7. Does absorptivity and emissivity of a body are equal at a
constant wavelength?
It is false. Following Kirchhoff's law, absorptivity and
emissivity of an object are equal at constant temperature conditions. When the
body is not in thermal equilibrium with the surrounding, the heat flows from
higher temperatures to lower temperature regions. So, their absorptivity and
emissivity magnitudes differ when their temperature is not constant.
8. What is the difference between thermal radiation and blackbody
radiation?
Thermal radiation:
The energy emitted from the body due to its temperature in the
form of radiation is called thermal radiation.
An earthly object can emit thermal radiation.
Thermal radiation follows the law of reflection. And get reflected
from polished surfaces.
Blackbody radiation:
Blackbody radiation is thermal electromagnetic radiation emitted
from a blackbody on heating in thermal equilibrium.
An ideal hot blackbody emits blackbody radiation.
A perfect blackbody's reflecting power is zero.
9. Why do we feel hot in winter when we wear black clothes?
When wearing black clothes, we feel hot in the winter season as
the black color is a good absorber of thermal radiation. And it absorbs all
heat from the surroundings and keeps us warm.
10. When the mercury vapor absorption spectrum shows an intense
blue absorption line at 435.8 nm, Calculate the wavelength of the blue emission
line of mercury using Kirchhoff law of thermal radiation.
Kirchhoff's law states that emissivity and absorbing power of a
body are equal at thermal equilibrium conditions. The wavelength of the
absorption line of mercury is 435.8 nm. Hence, the wavelength of the blue
emission line is 435.8 nm.
11. Does a blackbody surface emit blackbody radiations?
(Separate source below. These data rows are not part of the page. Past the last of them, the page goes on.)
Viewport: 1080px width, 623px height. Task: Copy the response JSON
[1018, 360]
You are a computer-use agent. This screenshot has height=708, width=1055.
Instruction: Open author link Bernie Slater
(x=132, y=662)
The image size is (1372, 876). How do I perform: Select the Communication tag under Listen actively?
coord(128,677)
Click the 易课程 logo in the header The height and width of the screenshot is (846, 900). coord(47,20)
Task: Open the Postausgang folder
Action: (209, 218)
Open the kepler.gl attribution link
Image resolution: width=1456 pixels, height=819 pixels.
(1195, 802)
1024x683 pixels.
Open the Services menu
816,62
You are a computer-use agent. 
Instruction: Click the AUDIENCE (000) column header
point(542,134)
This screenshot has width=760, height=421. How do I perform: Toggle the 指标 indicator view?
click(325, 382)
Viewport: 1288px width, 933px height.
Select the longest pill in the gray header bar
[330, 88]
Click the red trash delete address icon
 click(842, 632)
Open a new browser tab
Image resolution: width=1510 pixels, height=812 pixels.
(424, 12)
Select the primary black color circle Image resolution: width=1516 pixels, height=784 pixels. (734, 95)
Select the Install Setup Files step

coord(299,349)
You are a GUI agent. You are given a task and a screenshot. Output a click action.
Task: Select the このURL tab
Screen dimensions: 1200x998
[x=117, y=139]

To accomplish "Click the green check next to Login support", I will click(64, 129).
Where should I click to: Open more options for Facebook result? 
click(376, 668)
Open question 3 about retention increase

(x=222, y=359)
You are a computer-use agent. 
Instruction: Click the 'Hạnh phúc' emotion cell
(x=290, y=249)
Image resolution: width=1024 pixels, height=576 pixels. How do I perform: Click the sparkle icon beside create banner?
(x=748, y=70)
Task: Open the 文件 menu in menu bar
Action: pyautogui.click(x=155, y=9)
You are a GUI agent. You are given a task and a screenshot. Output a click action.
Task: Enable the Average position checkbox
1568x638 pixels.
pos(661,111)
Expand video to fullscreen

No, the blackbody surface can absorb electromagnetic radiation of
all wavelengths that fall on its opaque surface. The blackbody radiation ejects
from the pinhole on one of the walls of the blackbody enclosure.
12. Why don't the absorbed electromagnetic radiations escape from
the pinhole when the blackbody is cold?
When the blackbody is cold, absorbed electromagnetic radiations
collide with the blackbody's enclosure walls slowly. Consequently, their
chances of escaping from the pinhole are less. On heating, the kinetic energies
of absorbed blackbody radiation increase, and they move fastly. So, their
collisions with the enclosure walls increase enormously. Hence, the fast-moving
thermal photons escape from the blackbody pinhole as blackbody radiation.
13. What is the thermal energy of the system?
Thermal energy is the system's internal energy by virtue of
temperature at thermal equilibrium.
It is the produced heat energy in the system due to the movement
of atoms and molecules.
Examples of thermal energy are;
- Solar energy
- Geothermal energy
- Fuel cell energy
14. Will photons excite when you heat light?
Heat and light are two different energy forms. We cannot heat
light. By the law of conservation of energy, heat converts into light, and
light can convert into heat.
We can heat a material that absorbs or holds light radiations,
such as a blackbody. The supplied thermal energy increases the kinetic energies
of oscillating electrons of the material. Then the electrons excite from a
lower to a higher energy level. The excited state of the electron is unstable.
So, the excited electron jumps back to its original energy state by emission of
thermal electromagnetic radiations or hot photons called blackbody radiation.
Photons are packets of light energy. The physicist Isaac Newton
confirmed their existence through the photoelectric effect and named them.
Further, the energy particles can never excite on the absorption of another
energy form. Only the atomic electrons undergo excitation and de-excitation
processes upon absorption and emission of energy.
15. What are the properties of blackbody radiation similar to that
of thermal radiation?
- Blackbody radiation travels in a straight line.
- It does not require any medium for its propagation.
- Blackbody radiation is isotropic in a homogeneous medium.
- Blackbody radiation does not heat the medium through which it passes.